Scientific classification
- Domain: Eukaryota
- Kingdom: Animalia
- Phylum: Echinodermata
- Class: Asteroidea
- Family: Paulasteriidae
- Genus: Paulasterias
- Species: P. mcclaini
- Binomial name: Paulasterias mcclaini Mah et al., 2015

= Paulasterias mcclaini =

- Genus: Paulasterias
- Species: mcclaini
- Authority: Mah et al., 2015

Species of starfish

Paulasterias mcclaini is a species of starfish in the family Paulasteriidae. It is found in deep water at hydrothermal vents.

==Taxonomy==
This species was collected by the marine biologist Craig McClain and first described by echinoderm specialist Christopher Mah in 2015, being named Paulasterias mcclaini in honour of its finder. Along with its sister species Paulasterias tyleri, also found at hydrothermal vents, it differed markedly from other known starfish species, so the new family Paulasteriidae in the superorder Forcipulatacea was created to accommodate the two species. They are the first starfish species known from hydrothermal vents.

==Description==
Paulasterias mcclaini is a six-armed starfish with slender tapering arms. Larger specimens have a thick fleshy skin on the aboral (upper) surface, with spongy tissue underneath, which conceals the dermal plates. It is a pink starfish, covered with short spines.
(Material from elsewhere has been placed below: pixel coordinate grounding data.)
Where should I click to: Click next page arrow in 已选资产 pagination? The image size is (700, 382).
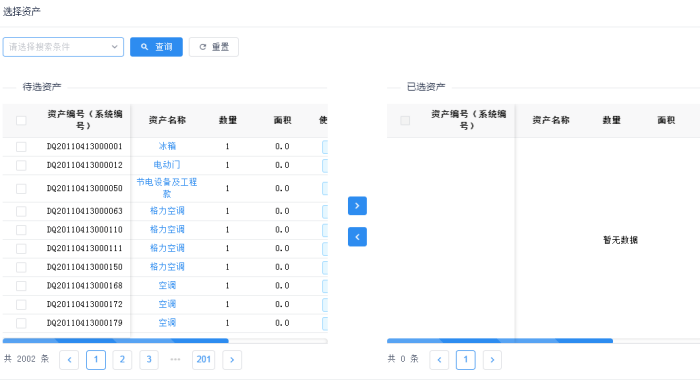coord(492,360)
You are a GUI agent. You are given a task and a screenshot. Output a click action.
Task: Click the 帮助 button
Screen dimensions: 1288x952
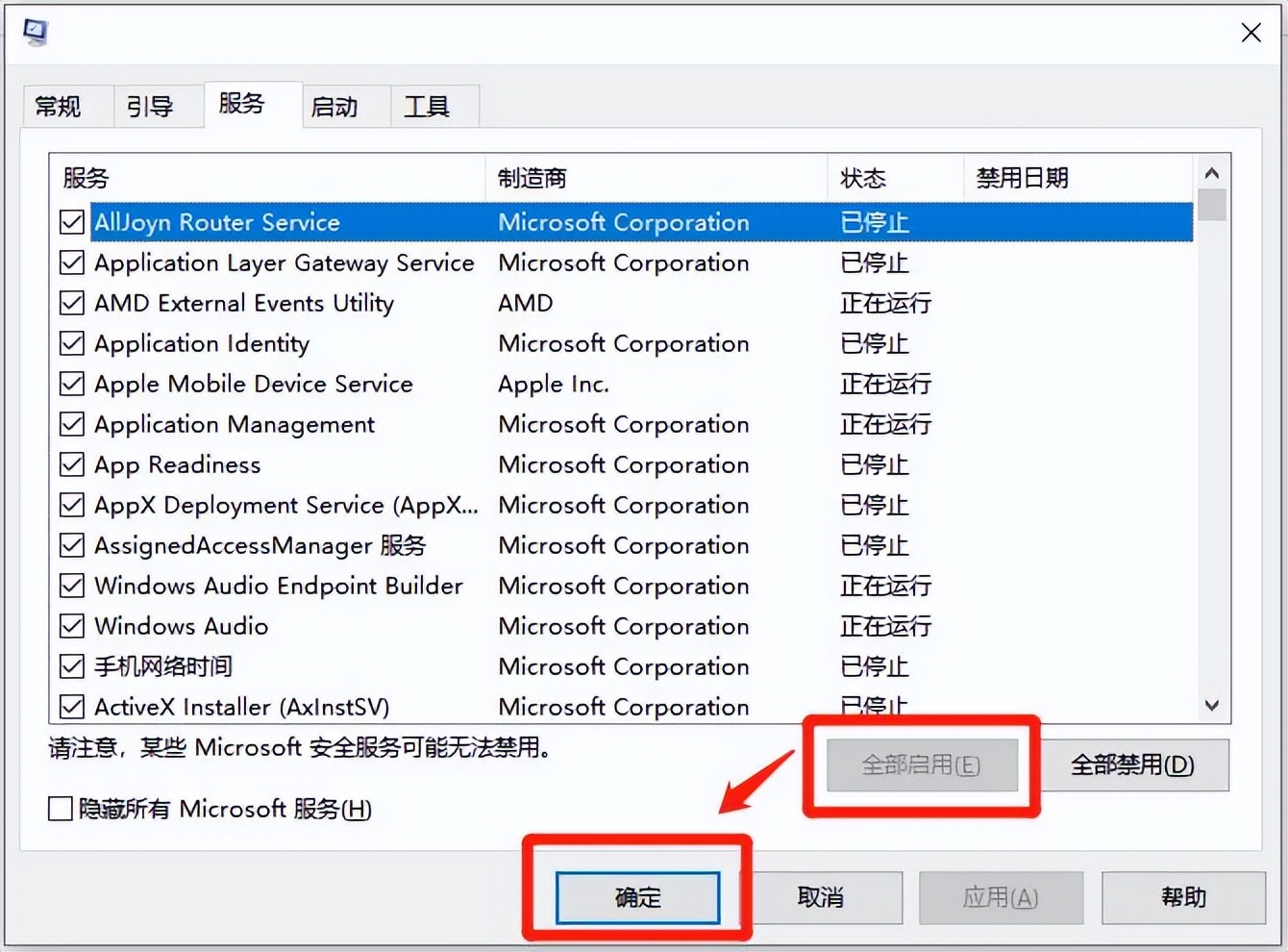point(1182,897)
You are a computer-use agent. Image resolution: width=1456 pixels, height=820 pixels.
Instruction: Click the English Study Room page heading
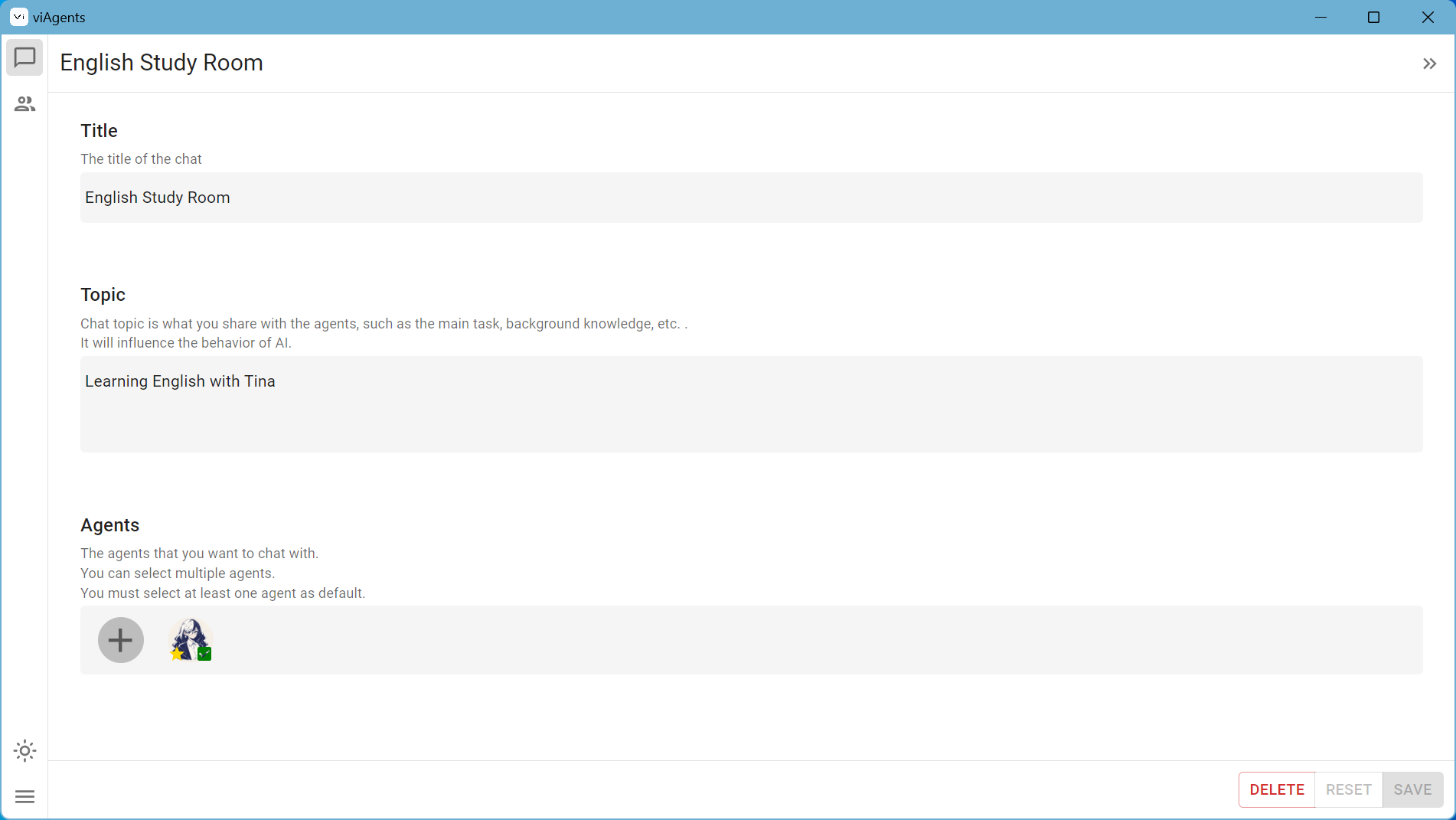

==Distribution and habitat==
This starfish was found as part of the assemblage of animals forming a community on the seabed at a deep sea hydrothermal vent in the Northeast Pacific off the coast of Washington and Oregon. It is found on rock, lava flows, mud and even clay.

==Ecology==
Starfish are unable to cope with the hot, sulphurous, toxic environment of the hydrothermal vent itself but they are present in the cooler, cleaner water nearby. Hoff crabs live adjacent to the hydrothermal vent chimneys, with gastropod molluscs and then goose barnacles occupying zones further out. Beyond this is an assemblage dominated by sea anemones, and it is on these and on the goose barnacles that the starfish probably feed.